About PTSD

When I began training service dogs for veterans with Post Traumatic Stress Disorder over ten years ago, most people had never heard of it.  Most people, including myself thought it was a condition that only happened to people who had seen the horrors of war.  Little did I know back then, that I actually also had PTSD.

Post Traumatic Stress Disorder is defined as an exposure to a  traumatic event in which the person has experienced, witnessed, or been confronted with an event or events that involve actual or threatened death or serious injury, or a threat to the physical integrity of oneself or others. And that the person’s response involved intense fear, helplessness, or horror.

One of the common symptoms of PTSD is recurrent recollections of the event.  These can occur at any time.  Intense distress can occur when exposed to cues that resemble some aspect of the event.  Often times nightmares prevent peaceful sleep.  As soon as the mind relaxes the event unfolds into terror again and again every time sleep is at hand.  These terrors can occur during the waking hours as well, when you feel like you are back in the same place re-experiencing the fear and reliving the horror.  When these things happen, both in your sleep or while you are awake, the body physically responds to the fear much in the same way it did when it happened.

Having experienced this trauma, our mind and body tries to protect us, and so a common thing we do is avoid things that remind us of the trauma. Sometimes, I know this is true for me, an important aspect of the trauma cannot be recalled.  After 50 years there are still parts of my trauma I do not remember.  I believe they are so horrible my mind does not want to process them consciously.

There are times when the PTSD Symptoms are worse than others.  Times when the body wants to go inside itself for protection.  During these times there is a reduced interest in significant activities, there is a feeling of detachment from others and loving feelings towards others are not to be found.  For many this is accompanied by the feeling that there is no future for us.  This can lead to self medicating problems such as drug, alcohol or food addiction.

Everything becomes a matter of life or death.  You must pay attention to every little detail, to hold it in your head, see every little thing around you; just to be sure you are safe.  Everything becomes so hard that you go into your home and you close the blinds and you don’t come out. For me, I knew I needed help when I was beginning to not feel safe even in my house.  Where do you go from there?  You can’t sleep because you are afraid of what will happen while you are sleeping, or you will have night terrors and be awake again.  You get so tired, because you never get any rest.  When people want to interrupt your hyper-vigilant state, they prevent you from keeping yourself safe, so you start avoiding them.  You go from seemingly calm to rage in half a second.  You jump at sudden sounds or movements.  Your brain is too full for you to be able to concentrate.

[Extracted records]

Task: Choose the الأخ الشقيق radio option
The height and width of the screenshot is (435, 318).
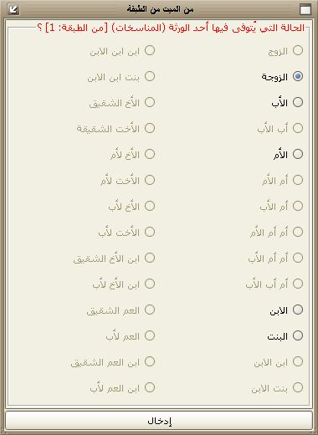Action: point(150,102)
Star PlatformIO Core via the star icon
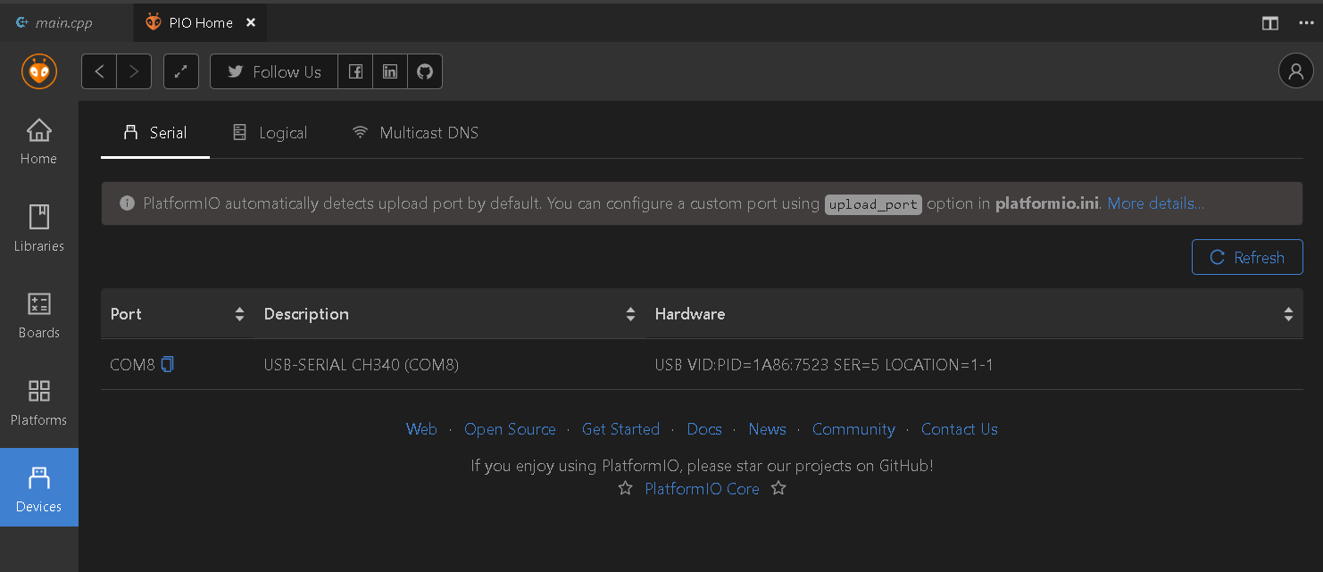Screen dimensions: 1323x572 coord(625,488)
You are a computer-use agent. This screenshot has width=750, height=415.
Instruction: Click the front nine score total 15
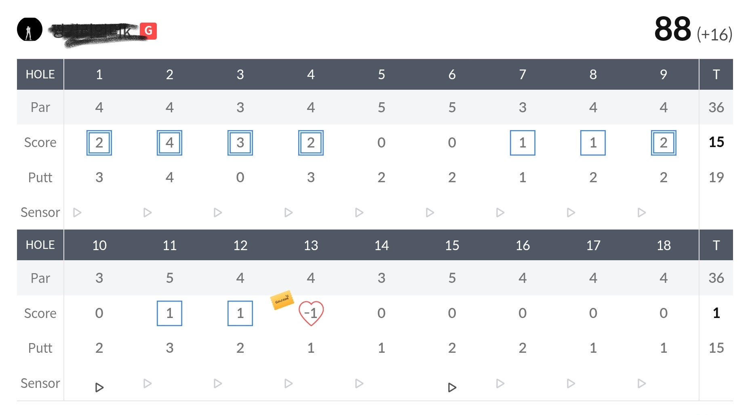click(x=716, y=142)
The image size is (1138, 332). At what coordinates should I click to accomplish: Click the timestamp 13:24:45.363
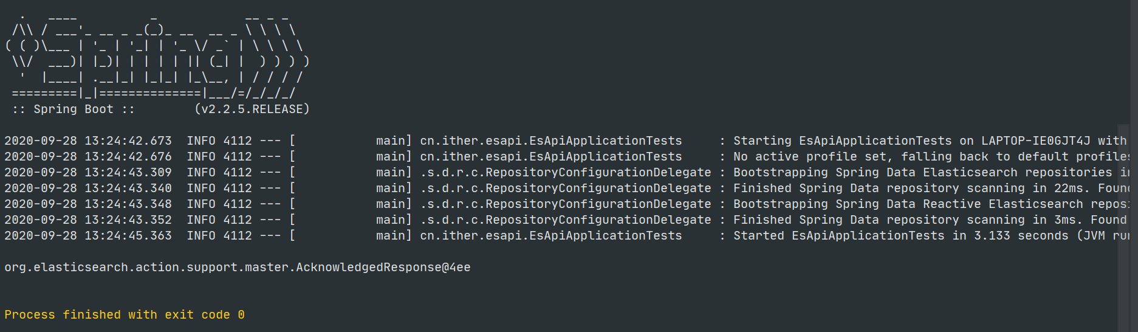tap(128, 236)
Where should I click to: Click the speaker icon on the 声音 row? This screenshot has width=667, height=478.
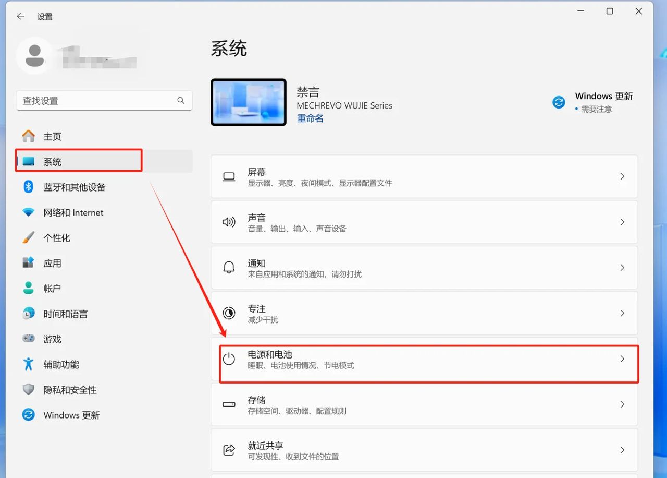click(x=229, y=222)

→ **REQUIREMENT A**
Summarize the text on PTSD in two sentences.
→ **REQUIREMENT B**
Carry the text on PTSD forward from its last sentence.
The records play no part in the work that follows.

→ **TASK OUTPUT A**
PTSD is defined as exposure to an event involving actual or threatened death, serious injury, or a threat to physical integrity, to which the person responded with intense fear, helplessness, or horror. Its symptoms include recurrent recollections and nightmares, avoidance of reminders of the trauma, detachment from others, and a hyper-vigilant state in which everything becomes a matter of life or death.

→ **TASK OUTPUT B**
When you are in the throes of PTSD there is no peace, no joy, no quality of life.

One of the interesting things about trauma is that it does not always lead to PTSD. Some people, my Dad for example, have PTSD and then seem to recover from it and live seemingly normal lives.  My dad fought in WWII.  I remember him having terrible nightmares when I was a child.  But those went away with time, and he could tell stories about the war without triggering events.

Some people experience trauma and it doesn’t seem to cause PTSD.  Others are able to put off the PTSD for many years, by keeping themselves busy with life and family, only to retire and have the symptoms of PTSD show up then.  Who will develop it seems to depend on the event and the person.   In a study by Kessler et al., 1995 20% of women developed PTSD and only 8% of men.

Other interesting statistics indicate that being poor, having less education, having a bad childhood or previous psychological problems may put you at higher risk of developing PTSD after a traumatic event.

The symptoms of PTSD are pretty much the same no matter what the event was that caused the trauma.  To help people with PTSD feel safe, here are some guidelines for what to do and not to do.

If we have no peace, it is because we have forgotten that we belong to each other. Mother Teresa

Terry Sandhoff

  • Listen quietly and attentively, be relaxed and respectful
  • Offer compassion, with strength and without judgment
  • Understand the impact of TV – war movies can cause PTSD symptoms in veterans
  • Crowds or large groups are very difficult for people with PTSD
  • Loud noises, especially sudden noises will likely cause an exaggerated response
  • Many veterans are light sensitive due to Traumatic Brain Injury, or seizure activity
  • If a veteran is Sleeping  or having Nightmares Do NOT try to wake them by touching them
  • No “fooling around”:  Don’t sneak up on someone, don’t make sudden noises behind them
  • When we help a Veteran to heal, we help his or her family to heal, and from there, the community, and from there, our Country

Graduation Speech at 4 Paws 2 Freedom Service Dog Graduation November 12, 2016

For almost 2 years, we have been listening to the political rhetoric that culminated this week with the election for President.  As I was reeling at this unexpected turn of events, I realized that no matter who had won the election – half of America would be scared of the new president elect.

I bring this up at this celebration to illustrate how Post Traumatic Stress Disorder works and what these teams have battled to get to this point.  PTSD is all about fear.  The fear that keeps us at home, away from crowds, loud noises, sudden movements, and the people we don’t know if we can trust – which is almost everyone.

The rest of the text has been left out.